**WHAT TO DO**
Quote the lines below from the one containing "At what coordinates" to the final line, both ends included; exclude the pictures.

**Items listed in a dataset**
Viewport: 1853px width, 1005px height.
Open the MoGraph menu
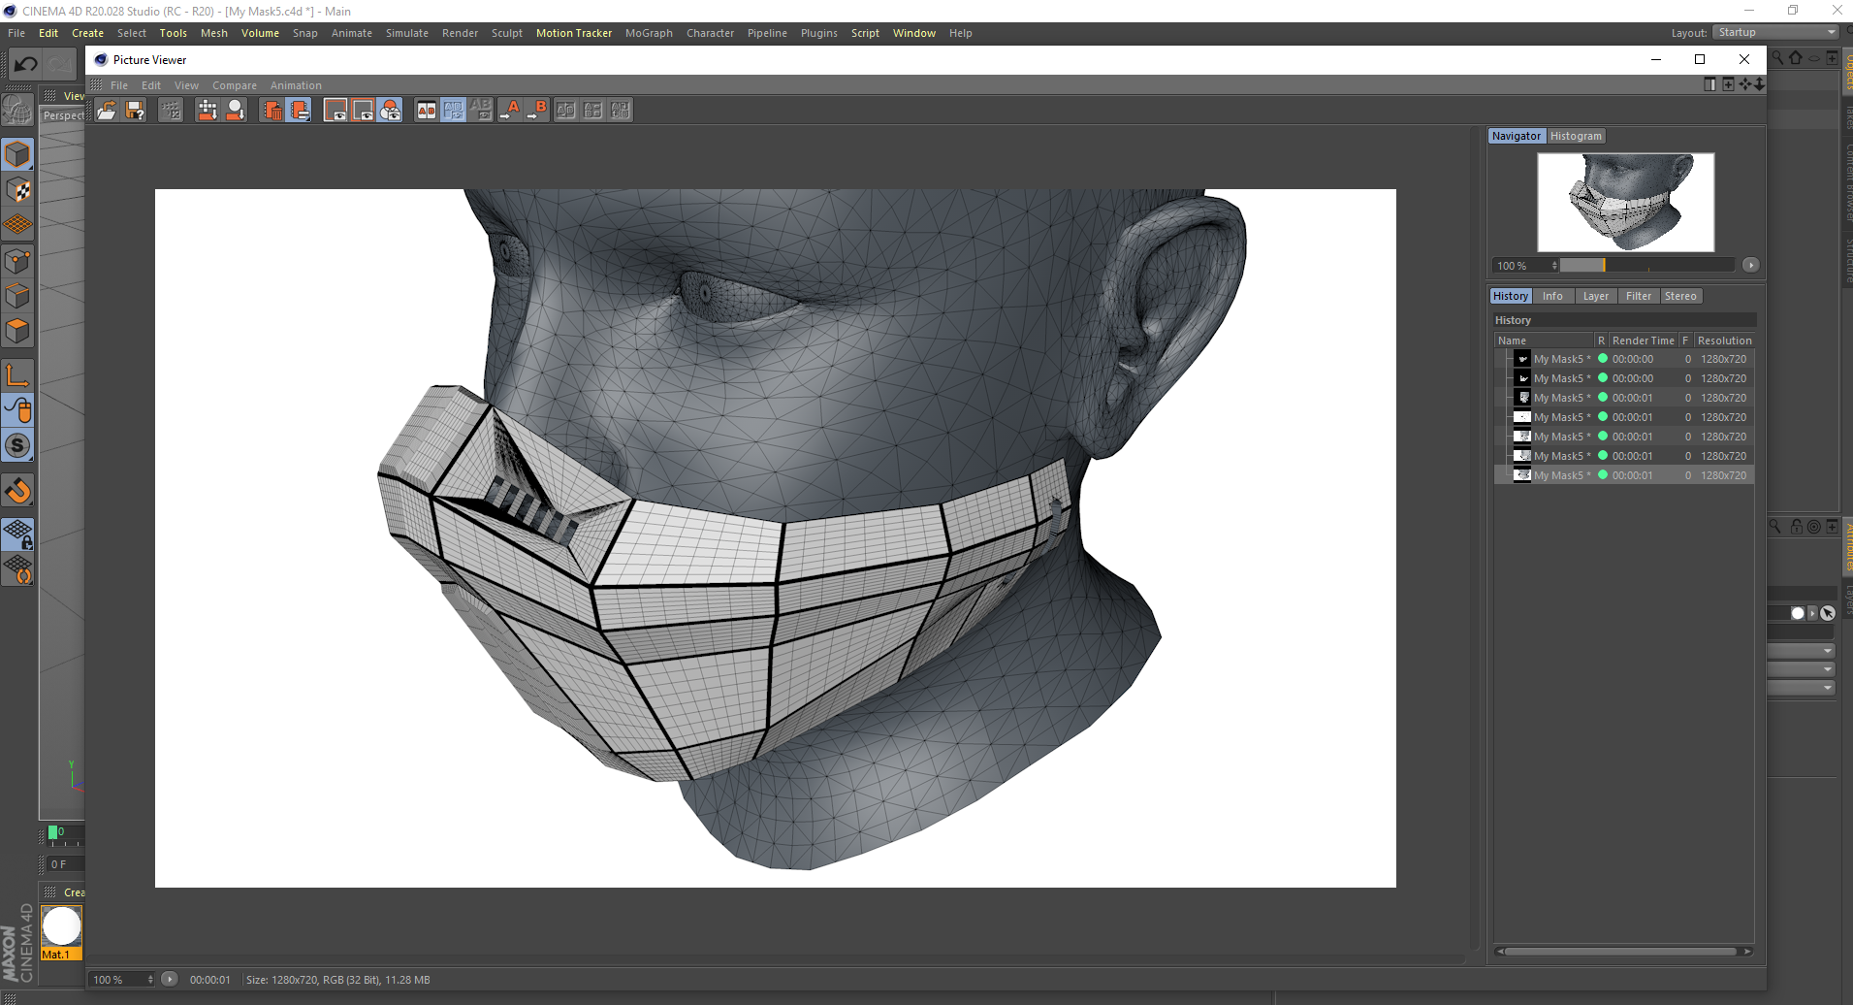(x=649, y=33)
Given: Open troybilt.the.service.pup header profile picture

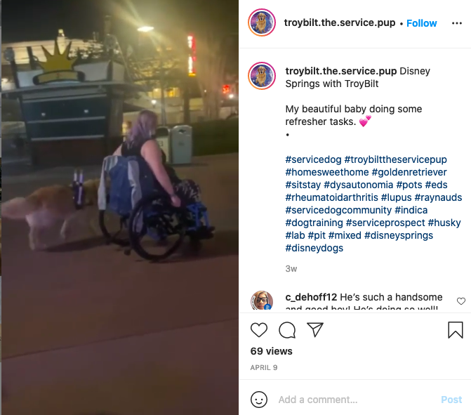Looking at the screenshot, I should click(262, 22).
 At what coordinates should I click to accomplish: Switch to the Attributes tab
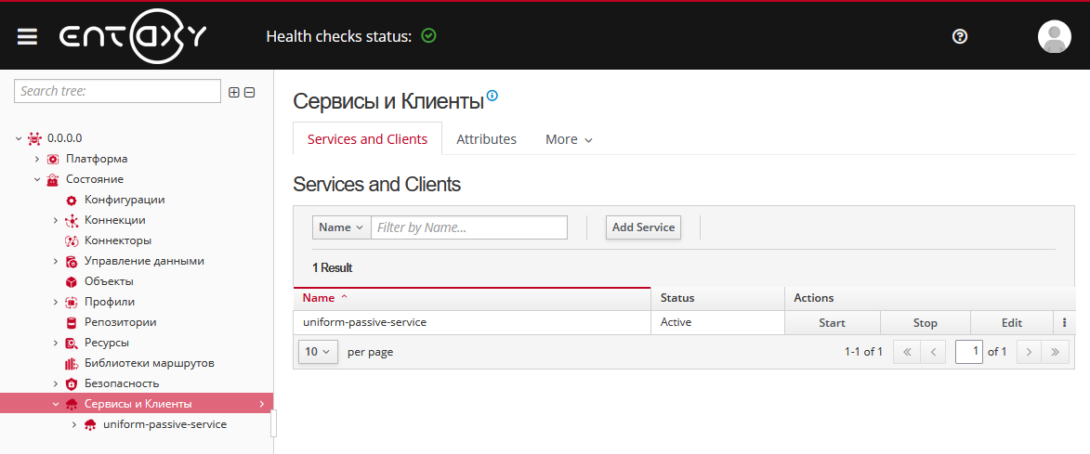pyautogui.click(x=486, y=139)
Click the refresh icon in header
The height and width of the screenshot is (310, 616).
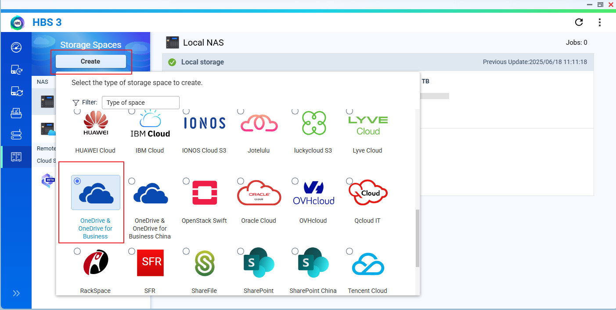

**SOLUTION TO THE EXERCISE**
 At what coordinates should I click to accomplish: Switch to the Attributes tab
pyautogui.click(x=486, y=139)
Click the refresh icon in header
The height and width of the screenshot is (310, 616).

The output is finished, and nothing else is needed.